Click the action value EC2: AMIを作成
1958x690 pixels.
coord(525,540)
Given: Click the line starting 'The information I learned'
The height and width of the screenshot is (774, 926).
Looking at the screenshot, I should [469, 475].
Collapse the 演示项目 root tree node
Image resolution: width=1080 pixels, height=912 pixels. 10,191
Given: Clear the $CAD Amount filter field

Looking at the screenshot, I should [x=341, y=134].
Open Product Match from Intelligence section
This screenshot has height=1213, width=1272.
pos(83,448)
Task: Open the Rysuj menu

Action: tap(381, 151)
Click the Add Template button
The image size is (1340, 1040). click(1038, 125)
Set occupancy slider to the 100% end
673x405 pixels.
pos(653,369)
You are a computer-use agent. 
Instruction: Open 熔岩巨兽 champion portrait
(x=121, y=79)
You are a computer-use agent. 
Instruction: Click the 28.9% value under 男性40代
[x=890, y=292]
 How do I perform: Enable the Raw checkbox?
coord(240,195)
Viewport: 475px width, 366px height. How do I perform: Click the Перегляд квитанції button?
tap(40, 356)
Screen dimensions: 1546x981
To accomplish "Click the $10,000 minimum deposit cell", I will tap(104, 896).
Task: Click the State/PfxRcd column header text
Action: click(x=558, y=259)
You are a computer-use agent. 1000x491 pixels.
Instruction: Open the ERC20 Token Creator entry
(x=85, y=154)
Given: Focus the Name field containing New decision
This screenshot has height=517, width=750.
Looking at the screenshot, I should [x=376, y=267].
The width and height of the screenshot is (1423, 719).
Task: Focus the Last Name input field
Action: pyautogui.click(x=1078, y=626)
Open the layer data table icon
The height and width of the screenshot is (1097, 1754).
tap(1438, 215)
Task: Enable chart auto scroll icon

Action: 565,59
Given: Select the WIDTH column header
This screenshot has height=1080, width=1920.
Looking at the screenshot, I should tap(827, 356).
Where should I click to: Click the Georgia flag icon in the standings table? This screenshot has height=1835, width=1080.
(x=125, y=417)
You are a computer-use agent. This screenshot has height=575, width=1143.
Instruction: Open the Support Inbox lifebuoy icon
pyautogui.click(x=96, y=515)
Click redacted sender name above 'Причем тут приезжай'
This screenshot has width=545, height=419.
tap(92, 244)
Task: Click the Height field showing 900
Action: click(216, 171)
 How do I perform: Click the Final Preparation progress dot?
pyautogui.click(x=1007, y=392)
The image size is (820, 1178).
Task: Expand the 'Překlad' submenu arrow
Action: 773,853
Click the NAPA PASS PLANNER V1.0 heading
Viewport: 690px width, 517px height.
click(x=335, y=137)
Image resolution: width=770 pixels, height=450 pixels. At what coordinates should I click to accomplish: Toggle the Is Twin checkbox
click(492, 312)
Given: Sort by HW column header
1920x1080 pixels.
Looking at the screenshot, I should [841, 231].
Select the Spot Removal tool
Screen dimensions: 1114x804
================
Each line of the data must be written out exactly as it appears.

Your solution
Click the action value EC2: AMIを作成
1958x690 pixels.
coord(525,540)
Given: Click the line starting 'The information I learned'
The height and width of the screenshot is (774, 926).
Looking at the screenshot, I should [469, 475].
Collapse the 演示项目 root tree node
Image resolution: width=1080 pixels, height=912 pixels. 10,191
Given: Clear the $CAD Amount filter field

Looking at the screenshot, I should [x=341, y=134].
Open Product Match from Intelligence section
This screenshot has height=1213, width=1272.
pos(83,448)
Task: Open the Rysuj menu

Action: tap(381, 151)
Click the Add Template button
The image size is (1340, 1040). click(1038, 125)
Set occupancy slider to the 100% end
673x405 pixels.
pos(653,369)
You are a computer-use agent. 
Instruction: Open 熔岩巨兽 champion portrait
(x=121, y=79)
You are a computer-use agent. 
Instruction: Click the 28.9% value under 男性40代
[x=890, y=292]
 How do I perform: Enable the Raw checkbox?
coord(240,195)
Viewport: 475px width, 366px height. How do I perform: Click the Перегляд квитанції button?
tap(40, 356)
Screen dimensions: 1546x981
To accomplish "Click the $10,000 minimum deposit cell", I will tap(104, 896).
Task: Click the State/PfxRcd column header text
Action: click(x=558, y=259)
You are a computer-use agent. 1000x491 pixels.
Instruction: Open the ERC20 Token Creator entry
(x=85, y=154)
Given: Focus the Name field containing New decision
This screenshot has height=517, width=750.
Looking at the screenshot, I should [x=376, y=267].
The width and height of the screenshot is (1423, 719).
Task: Focus the Last Name input field
Action: pyautogui.click(x=1078, y=626)
Open the layer data table icon
The height and width of the screenshot is (1097, 1754).
tap(1438, 215)
Task: Enable chart auto scroll icon

Action: 565,59
Given: Select the WIDTH column header
This screenshot has height=1080, width=1920.
Looking at the screenshot, I should tap(827, 356).
Where should I click to: Click the Georgia flag icon in the standings table? This screenshot has height=1835, width=1080.
(x=125, y=417)
You are a computer-use agent. This screenshot has height=575, width=1143.
Instruction: Open the Support Inbox lifebuoy icon
pyautogui.click(x=96, y=515)
Click redacted sender name above 'Причем тут приезжай'
This screenshot has width=545, height=419.
tap(92, 244)
Task: Click the Height field showing 900
Action: click(216, 171)
 How do I perform: Click the Final Preparation progress dot?
pyautogui.click(x=1007, y=392)
The image size is (820, 1178).
Task: Expand the 'Překlad' submenu arrow
Action: 773,853
Click the NAPA PASS PLANNER V1.0 heading
Viewport: 690px width, 517px height.
click(x=335, y=137)
Image resolution: width=770 pixels, height=450 pixels. At what coordinates should I click to accomplish: Toggle the Is Twin checkbox
click(492, 312)
Given: Sort by HW column header
1920x1080 pixels.
Looking at the screenshot, I should [841, 231].
Select the Spot Removal tool
Screen dimensions: 1114x804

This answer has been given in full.